- [The records]:
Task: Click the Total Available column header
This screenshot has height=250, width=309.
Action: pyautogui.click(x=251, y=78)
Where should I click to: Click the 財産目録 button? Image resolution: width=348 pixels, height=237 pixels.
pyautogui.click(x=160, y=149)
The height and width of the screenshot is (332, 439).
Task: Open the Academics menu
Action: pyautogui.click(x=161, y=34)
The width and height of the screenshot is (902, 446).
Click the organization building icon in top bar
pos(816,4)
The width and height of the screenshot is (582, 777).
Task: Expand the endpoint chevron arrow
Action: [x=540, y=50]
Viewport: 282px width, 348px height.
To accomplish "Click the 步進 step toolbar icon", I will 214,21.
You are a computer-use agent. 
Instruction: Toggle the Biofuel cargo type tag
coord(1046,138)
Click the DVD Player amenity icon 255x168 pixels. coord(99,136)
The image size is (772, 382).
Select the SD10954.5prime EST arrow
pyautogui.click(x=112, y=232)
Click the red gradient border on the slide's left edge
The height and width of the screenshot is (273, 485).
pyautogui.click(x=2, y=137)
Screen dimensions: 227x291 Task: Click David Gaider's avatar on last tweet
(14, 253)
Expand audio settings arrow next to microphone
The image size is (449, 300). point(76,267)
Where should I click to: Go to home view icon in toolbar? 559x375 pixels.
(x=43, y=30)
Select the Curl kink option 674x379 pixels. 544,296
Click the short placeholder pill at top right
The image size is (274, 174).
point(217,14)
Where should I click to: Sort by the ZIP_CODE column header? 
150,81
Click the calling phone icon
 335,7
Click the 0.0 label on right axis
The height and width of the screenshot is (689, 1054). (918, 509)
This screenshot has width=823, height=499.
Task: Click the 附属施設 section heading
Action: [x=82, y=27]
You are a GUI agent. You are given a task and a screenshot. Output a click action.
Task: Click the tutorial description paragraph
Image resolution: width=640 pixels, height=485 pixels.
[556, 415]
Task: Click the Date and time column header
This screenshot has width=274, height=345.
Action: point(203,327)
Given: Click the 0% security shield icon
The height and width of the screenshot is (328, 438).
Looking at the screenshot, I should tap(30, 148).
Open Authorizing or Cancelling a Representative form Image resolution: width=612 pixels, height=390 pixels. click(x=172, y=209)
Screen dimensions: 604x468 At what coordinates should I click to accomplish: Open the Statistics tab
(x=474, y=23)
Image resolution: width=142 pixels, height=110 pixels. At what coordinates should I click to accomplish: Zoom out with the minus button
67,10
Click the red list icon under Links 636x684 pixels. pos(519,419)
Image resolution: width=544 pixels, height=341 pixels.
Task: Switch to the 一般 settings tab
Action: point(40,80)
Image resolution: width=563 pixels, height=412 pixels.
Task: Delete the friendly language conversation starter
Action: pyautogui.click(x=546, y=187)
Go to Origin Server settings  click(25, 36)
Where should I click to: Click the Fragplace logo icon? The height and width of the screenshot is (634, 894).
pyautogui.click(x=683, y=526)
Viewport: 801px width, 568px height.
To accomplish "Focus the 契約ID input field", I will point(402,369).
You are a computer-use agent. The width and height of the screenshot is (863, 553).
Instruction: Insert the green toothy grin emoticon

- [What you should do]: Give the listing again. Leave every word as it stands.

- [Task answer]:
Task: Click the Total Available column header
This screenshot has height=250, width=309.
Action: pyautogui.click(x=251, y=78)
Where should I click to: Click the 財産目録 button? Image resolution: width=348 pixels, height=237 pixels.
pyautogui.click(x=160, y=149)
The height and width of the screenshot is (332, 439).
Task: Open the Academics menu
Action: pyautogui.click(x=161, y=34)
The width and height of the screenshot is (902, 446).
Click the organization building icon in top bar
pos(816,4)
The width and height of the screenshot is (582, 777).
Task: Expand the endpoint chevron arrow
Action: [x=540, y=50]
Viewport: 282px width, 348px height.
To accomplish "Click the 步進 step toolbar icon", I will 214,21.
You are a computer-use agent. 
Instruction: Toggle the Biofuel cargo type tag
coord(1046,138)
Click the DVD Player amenity icon 255x168 pixels. coord(99,136)
The image size is (772, 382).
Select the SD10954.5prime EST arrow
pyautogui.click(x=112, y=232)
Click the red gradient border on the slide's left edge
The height and width of the screenshot is (273, 485).
pyautogui.click(x=2, y=137)
Screen dimensions: 227x291 Task: Click David Gaider's avatar on last tweet
(14, 253)
Expand audio settings arrow next to microphone
The image size is (449, 300). point(76,267)
Where should I click to: Go to home view icon in toolbar? 559x375 pixels.
(x=43, y=30)
Select the Curl kink option 674x379 pixels. 544,296
Click the short placeholder pill at top right
The image size is (274, 174).
point(217,14)
Where should I click to: Sort by the ZIP_CODE column header? 
150,81
Click the calling phone icon
 335,7
Click the 0.0 label on right axis
The height and width of the screenshot is (689, 1054). (918, 509)
This screenshot has width=823, height=499.
Task: Click the 附属施設 section heading
Action: [x=82, y=27]
You are a GUI agent. You are given a task and a screenshot. Output a click action.
Task: Click the tutorial description paragraph
Image resolution: width=640 pixels, height=485 pixels.
[556, 415]
Task: Click the Date and time column header
This screenshot has width=274, height=345.
Action: point(203,327)
Given: Click the 0% security shield icon
The height and width of the screenshot is (328, 438).
Looking at the screenshot, I should tap(30, 148).
Open Authorizing or Cancelling a Representative form Image resolution: width=612 pixels, height=390 pixels. click(x=172, y=209)
Screen dimensions: 604x468 At what coordinates should I click to accomplish: Open the Statistics tab
(x=474, y=23)
Image resolution: width=142 pixels, height=110 pixels. At what coordinates should I click to accomplish: Zoom out with the minus button
67,10
Click the red list icon under Links 636x684 pixels. pos(519,419)
Image resolution: width=544 pixels, height=341 pixels.
Task: Switch to the 一般 settings tab
Action: point(40,80)
Image resolution: width=563 pixels, height=412 pixels.
Task: Delete the friendly language conversation starter
Action: pyautogui.click(x=546, y=187)
Go to Origin Server settings  click(25, 36)
Where should I click to: Click the Fragplace logo icon? The height and width of the screenshot is (634, 894).
pyautogui.click(x=683, y=526)
Viewport: 801px width, 568px height.
To accomplish "Focus the 契約ID input field", I will point(402,369).
You are a computer-use agent. The width and height of the screenshot is (863, 553).
Instruction: Insert the green toothy grin emoticon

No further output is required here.